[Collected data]
----------------
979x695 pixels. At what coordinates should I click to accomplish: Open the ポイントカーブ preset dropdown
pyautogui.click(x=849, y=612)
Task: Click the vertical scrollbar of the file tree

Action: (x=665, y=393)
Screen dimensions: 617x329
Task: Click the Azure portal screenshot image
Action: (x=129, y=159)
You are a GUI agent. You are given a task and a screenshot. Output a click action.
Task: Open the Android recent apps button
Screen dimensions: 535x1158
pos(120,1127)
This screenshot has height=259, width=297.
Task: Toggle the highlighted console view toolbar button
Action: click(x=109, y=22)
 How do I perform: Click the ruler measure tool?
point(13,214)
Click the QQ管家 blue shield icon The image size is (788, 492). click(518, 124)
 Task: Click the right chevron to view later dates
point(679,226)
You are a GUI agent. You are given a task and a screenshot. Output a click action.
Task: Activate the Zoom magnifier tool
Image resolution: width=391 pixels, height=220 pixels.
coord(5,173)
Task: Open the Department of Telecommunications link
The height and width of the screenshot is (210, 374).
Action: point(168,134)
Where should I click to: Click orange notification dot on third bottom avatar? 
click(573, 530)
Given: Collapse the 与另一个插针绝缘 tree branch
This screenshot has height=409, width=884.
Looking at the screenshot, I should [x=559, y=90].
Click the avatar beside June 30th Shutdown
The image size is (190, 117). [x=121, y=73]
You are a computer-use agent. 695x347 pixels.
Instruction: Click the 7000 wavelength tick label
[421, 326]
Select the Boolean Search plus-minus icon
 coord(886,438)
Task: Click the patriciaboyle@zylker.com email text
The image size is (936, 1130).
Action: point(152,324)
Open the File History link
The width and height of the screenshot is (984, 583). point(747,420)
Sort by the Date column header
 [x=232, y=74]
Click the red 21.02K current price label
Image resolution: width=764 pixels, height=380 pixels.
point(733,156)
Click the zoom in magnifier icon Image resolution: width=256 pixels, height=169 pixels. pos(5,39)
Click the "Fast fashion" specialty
----------------
• [Brief]:
All of the data above needs to be written out again, exactly.

• [Answer to this task]:
979x695 pixels. At what coordinates should I click to accomplish: Open the ポイントカーブ preset dropdown
pyautogui.click(x=849, y=612)
Task: Click the vertical scrollbar of the file tree

Action: (x=665, y=393)
Screen dimensions: 617x329
Task: Click the Azure portal screenshot image
Action: (x=129, y=159)
You are a GUI agent. You are given a task and a screenshot. Output a click action.
Task: Open the Android recent apps button
Screen dimensions: 535x1158
pos(120,1127)
This screenshot has height=259, width=297.
Task: Toggle the highlighted console view toolbar button
Action: click(x=109, y=22)
 How do I perform: Click the ruler measure tool?
point(13,214)
Click the QQ管家 blue shield icon The image size is (788, 492). click(518, 124)
 Task: Click the right chevron to view later dates
point(679,226)
You are a GUI agent. You are given a task and a screenshot. Output a click action.
Task: Activate the Zoom magnifier tool
Image resolution: width=391 pixels, height=220 pixels.
coord(5,173)
Task: Open the Department of Telecommunications link
The height and width of the screenshot is (210, 374).
Action: point(168,134)
Where should I click to: Click orange notification dot on third bottom avatar? 
click(573, 530)
Given: Collapse the 与另一个插针绝缘 tree branch
This screenshot has height=409, width=884.
Looking at the screenshot, I should [x=559, y=90].
Click the avatar beside June 30th Shutdown
The image size is (190, 117). [x=121, y=73]
You are a computer-use agent. 695x347 pixels.
Instruction: Click the 7000 wavelength tick label
[421, 326]
Select the Boolean Search plus-minus icon
 coord(886,438)
Task: Click the patriciaboyle@zylker.com email text
The image size is (936, 1130).
Action: point(152,324)
Open the File History link
The width and height of the screenshot is (984, 583). point(747,420)
Sort by the Date column header
 [x=232, y=74]
Click the red 21.02K current price label
Image resolution: width=764 pixels, height=380 pixels.
point(733,156)
Click the zoom in magnifier icon Image resolution: width=256 pixels, height=169 pixels. pos(5,39)
Click the "Fast fashion" specialty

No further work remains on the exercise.